§ **Source data**
===============

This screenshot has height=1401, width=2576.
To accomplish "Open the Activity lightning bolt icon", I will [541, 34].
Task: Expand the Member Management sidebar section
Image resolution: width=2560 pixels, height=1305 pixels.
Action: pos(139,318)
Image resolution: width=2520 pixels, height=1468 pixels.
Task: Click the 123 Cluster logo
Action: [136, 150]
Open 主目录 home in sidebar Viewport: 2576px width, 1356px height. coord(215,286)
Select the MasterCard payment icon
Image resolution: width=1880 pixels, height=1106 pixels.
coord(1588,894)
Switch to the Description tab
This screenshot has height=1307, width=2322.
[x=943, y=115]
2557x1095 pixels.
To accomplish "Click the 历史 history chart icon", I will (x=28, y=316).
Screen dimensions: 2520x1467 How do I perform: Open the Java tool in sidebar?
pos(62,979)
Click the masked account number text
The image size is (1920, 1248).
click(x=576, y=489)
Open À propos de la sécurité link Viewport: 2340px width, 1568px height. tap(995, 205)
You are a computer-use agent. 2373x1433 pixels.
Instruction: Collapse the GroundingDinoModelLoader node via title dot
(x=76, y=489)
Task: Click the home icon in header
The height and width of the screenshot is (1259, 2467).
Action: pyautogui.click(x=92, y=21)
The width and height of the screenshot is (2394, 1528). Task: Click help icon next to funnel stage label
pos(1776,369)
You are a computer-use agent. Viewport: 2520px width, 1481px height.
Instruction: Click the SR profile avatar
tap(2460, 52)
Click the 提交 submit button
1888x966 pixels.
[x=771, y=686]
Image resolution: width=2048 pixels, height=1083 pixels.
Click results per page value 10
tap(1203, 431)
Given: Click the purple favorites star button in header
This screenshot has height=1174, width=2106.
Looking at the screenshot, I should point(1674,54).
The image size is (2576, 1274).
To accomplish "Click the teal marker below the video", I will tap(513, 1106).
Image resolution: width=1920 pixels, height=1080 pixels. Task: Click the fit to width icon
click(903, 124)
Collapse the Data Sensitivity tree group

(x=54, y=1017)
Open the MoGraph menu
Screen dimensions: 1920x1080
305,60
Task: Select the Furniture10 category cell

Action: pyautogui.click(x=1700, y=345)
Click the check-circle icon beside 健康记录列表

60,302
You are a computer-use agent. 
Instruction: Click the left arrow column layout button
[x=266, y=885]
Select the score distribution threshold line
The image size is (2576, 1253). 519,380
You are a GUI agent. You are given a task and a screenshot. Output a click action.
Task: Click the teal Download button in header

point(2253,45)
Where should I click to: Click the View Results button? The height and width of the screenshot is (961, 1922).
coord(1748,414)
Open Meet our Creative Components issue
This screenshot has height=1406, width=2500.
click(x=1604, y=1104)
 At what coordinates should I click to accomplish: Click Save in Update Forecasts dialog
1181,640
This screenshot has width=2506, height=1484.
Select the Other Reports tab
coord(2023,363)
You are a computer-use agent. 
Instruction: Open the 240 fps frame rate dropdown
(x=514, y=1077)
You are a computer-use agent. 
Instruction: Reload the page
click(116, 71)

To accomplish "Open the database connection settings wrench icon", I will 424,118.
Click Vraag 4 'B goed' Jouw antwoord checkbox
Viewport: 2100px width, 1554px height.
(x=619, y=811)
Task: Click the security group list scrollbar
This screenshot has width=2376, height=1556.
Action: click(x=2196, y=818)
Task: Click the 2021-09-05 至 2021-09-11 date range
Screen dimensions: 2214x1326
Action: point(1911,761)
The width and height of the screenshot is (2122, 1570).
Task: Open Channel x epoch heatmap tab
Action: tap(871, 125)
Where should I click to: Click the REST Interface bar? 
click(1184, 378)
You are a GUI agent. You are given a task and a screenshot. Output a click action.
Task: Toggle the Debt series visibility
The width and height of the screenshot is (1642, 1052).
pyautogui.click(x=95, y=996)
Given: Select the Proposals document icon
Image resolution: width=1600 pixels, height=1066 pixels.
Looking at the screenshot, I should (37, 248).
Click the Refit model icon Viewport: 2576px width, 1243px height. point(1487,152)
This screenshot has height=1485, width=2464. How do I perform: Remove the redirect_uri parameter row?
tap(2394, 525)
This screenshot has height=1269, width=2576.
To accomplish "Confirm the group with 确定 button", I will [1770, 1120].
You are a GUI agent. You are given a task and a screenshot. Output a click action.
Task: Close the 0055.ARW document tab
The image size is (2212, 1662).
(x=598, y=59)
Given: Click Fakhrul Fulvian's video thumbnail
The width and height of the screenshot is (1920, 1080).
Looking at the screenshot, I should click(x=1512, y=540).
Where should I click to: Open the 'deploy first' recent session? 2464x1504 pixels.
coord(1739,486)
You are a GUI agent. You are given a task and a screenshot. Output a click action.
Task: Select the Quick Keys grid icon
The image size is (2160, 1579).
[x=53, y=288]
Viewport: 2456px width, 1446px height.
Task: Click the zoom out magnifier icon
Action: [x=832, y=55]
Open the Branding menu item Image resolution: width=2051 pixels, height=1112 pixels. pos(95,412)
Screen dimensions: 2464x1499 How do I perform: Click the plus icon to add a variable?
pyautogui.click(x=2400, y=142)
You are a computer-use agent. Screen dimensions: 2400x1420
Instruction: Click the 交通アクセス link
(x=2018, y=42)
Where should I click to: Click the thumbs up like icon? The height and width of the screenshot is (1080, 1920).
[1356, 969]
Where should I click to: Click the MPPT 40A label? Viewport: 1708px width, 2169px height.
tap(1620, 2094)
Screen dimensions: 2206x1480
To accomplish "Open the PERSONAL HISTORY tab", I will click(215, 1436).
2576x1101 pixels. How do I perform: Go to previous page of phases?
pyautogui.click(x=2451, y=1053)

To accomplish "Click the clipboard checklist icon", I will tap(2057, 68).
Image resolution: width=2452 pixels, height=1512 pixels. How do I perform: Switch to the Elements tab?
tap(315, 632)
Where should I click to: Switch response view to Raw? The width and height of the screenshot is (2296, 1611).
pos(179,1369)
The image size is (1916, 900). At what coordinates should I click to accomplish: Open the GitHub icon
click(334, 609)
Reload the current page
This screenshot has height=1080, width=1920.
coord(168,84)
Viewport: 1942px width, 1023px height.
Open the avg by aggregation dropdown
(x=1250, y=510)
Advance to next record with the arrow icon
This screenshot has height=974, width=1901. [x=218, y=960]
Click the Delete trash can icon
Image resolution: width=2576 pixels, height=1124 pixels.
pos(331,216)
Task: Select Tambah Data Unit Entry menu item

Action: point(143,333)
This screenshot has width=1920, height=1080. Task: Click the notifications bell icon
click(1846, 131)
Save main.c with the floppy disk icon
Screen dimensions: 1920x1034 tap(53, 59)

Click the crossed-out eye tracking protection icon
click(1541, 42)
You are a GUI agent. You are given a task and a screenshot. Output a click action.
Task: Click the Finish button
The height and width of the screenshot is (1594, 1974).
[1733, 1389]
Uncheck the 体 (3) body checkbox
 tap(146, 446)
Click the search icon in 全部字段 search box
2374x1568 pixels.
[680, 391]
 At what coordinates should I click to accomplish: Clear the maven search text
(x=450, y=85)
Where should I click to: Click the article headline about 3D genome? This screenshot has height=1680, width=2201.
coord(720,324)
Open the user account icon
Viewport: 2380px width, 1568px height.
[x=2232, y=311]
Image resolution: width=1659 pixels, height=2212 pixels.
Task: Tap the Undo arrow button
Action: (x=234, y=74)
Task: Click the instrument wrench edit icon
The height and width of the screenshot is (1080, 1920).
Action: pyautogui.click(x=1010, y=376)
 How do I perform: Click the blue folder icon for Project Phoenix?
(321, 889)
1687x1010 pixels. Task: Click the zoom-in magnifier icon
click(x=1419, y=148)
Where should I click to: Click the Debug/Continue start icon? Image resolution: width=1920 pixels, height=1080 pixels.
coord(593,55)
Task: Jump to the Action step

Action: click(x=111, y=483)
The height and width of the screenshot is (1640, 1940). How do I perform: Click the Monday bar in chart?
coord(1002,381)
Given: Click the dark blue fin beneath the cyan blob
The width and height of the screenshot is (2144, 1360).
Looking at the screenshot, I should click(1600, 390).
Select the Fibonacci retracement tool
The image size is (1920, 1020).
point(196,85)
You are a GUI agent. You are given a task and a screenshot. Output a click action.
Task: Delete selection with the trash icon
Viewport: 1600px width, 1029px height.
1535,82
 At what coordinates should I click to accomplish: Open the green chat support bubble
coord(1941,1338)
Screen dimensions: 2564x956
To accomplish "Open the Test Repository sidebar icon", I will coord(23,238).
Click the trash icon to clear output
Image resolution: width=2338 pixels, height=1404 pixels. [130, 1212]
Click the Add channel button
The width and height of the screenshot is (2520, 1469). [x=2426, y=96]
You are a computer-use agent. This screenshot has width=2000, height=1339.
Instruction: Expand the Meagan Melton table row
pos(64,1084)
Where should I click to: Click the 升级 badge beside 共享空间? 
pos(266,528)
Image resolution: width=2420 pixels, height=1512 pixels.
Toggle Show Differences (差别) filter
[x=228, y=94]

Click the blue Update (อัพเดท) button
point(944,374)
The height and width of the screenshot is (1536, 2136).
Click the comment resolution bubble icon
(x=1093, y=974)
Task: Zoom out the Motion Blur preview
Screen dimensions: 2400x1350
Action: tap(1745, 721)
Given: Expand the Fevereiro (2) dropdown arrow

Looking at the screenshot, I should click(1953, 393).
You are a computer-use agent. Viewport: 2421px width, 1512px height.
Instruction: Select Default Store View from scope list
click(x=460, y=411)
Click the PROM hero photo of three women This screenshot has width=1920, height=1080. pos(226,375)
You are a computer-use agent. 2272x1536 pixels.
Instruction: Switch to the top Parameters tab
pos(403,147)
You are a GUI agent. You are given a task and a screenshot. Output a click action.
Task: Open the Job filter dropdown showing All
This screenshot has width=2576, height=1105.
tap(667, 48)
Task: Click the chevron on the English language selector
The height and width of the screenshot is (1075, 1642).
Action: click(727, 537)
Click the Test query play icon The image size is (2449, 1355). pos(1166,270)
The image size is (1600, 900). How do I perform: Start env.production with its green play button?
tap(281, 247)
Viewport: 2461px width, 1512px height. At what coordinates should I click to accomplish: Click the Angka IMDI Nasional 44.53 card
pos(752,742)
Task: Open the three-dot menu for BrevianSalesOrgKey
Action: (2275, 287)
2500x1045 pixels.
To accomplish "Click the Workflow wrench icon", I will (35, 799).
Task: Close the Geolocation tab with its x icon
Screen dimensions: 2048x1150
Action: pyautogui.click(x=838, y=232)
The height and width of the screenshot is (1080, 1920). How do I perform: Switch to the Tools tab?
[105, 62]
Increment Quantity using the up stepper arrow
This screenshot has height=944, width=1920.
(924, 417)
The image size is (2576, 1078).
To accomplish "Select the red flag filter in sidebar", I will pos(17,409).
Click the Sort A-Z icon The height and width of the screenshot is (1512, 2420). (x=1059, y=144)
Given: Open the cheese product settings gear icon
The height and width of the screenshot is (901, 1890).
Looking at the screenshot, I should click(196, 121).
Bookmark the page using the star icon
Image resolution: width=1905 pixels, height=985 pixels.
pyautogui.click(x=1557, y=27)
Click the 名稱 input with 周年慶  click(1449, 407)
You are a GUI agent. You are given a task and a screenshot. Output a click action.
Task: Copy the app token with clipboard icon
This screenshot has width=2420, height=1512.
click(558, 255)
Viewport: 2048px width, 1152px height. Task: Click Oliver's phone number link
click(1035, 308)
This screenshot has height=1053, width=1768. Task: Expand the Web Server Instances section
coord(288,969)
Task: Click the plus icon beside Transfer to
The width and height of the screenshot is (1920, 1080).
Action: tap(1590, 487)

===============

§ **Required action**
Pull each line containing the word "Close" out of the data above.

§ **Exercise result**
Task: Close the 0055.ARW document tab
Task: Close the Geolocation tab with its x icon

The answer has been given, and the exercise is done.